= Stuart Sikes =

American recording engineer

Stuart Sikes is an American recording engineer and producer best known for his work with the White Stripes and for engineering Loretta Lynn's Grammy Award-winning album Van Lear Rose, as well as producing Cat Power's 2006 Shortlist Music Prize-winning album The Greatest.

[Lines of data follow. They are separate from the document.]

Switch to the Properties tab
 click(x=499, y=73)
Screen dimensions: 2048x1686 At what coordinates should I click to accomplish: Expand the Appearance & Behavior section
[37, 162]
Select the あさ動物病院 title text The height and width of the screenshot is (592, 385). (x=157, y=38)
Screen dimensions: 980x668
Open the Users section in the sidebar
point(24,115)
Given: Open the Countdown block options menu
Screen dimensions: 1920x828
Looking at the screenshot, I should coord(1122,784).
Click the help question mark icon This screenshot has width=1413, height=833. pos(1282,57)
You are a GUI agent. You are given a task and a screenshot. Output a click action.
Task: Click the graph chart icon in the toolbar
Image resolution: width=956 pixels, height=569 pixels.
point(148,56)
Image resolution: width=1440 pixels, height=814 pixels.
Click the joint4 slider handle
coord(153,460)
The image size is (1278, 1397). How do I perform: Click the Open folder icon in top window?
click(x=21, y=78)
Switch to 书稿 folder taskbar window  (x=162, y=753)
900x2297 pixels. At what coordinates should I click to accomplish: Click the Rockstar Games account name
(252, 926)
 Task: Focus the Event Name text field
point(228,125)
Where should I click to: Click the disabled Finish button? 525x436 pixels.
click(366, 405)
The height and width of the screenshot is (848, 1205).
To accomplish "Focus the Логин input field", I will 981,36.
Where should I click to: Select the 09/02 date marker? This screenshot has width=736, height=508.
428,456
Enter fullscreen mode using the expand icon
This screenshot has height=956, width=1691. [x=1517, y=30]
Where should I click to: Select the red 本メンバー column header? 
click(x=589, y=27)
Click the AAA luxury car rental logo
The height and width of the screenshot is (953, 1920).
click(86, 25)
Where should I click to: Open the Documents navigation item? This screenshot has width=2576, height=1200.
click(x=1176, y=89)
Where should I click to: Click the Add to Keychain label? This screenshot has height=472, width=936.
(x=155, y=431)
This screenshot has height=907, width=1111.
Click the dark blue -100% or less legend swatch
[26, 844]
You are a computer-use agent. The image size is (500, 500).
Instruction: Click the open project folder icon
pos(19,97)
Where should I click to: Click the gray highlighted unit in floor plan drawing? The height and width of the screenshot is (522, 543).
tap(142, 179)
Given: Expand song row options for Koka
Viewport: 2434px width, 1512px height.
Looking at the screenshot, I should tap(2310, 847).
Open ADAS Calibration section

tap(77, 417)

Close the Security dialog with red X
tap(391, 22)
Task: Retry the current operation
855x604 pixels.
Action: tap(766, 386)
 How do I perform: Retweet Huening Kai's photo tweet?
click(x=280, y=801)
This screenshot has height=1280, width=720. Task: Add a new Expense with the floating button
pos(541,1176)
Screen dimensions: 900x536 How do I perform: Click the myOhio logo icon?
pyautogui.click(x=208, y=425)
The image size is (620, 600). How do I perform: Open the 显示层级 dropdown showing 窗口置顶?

==Early life and education==
Sikes grew up in Plano, Texas and graduated from Plano East High School in 1991. He attended Full Sail University. When his sister, who was living in Memphis, Tennessee, learned that Sonic Youth had recently recorded at Easley-McCain Recording, she suggested Sikes move to Memphis and get a job there.

==Career==
Sikes was hired at Easley-McCain as an intern in 1995 and advanced to assistant in less than 6 months. During this time, the studio worked on projects by such bands as Cat Power, Modest Mouse, the Walkmen, Rocket from the Crypt, and the Spinanes.

Sikes' first project at the studio was Two Dollar Guitar including band members Tim Foljahn and Sonic Youth drummer Steve Shelley. Sessions he engineered at Easley-McCain included The Promise Ring's 1997 album Nothing Feels Good, Jets to Brazil's 1998 album Orange Rhyming Dictionary, and The White Stripes' 2001 album White Blood Cells.

Sikes relocated to Dallas in 2001. He returned to Memphis to engineer Loretta Lynn's 2004
album Van Lear Rose, produced by Jack White, which earned Sikes a Grammy Award for Best Country Album in 2005. Back in Dallas, he engineered the Happy Bullets' 2005 album The Vice and Virtue Ministry, then returned to Ardent Studios in Memphis to produce Cat Power's 2006 Shortlist Music Prize-winning album The Greatest.

In August, 2006 Sikes found a space for a permanent recording studio in the Elmwood residential area within the Oak Cliff neighborhood of Dallas. Sikes renovated the space himself and opened the studio as Elmwood Recording. John Congleton became involved with the studio, and took it over after Sikes relocated to Austin in 2012.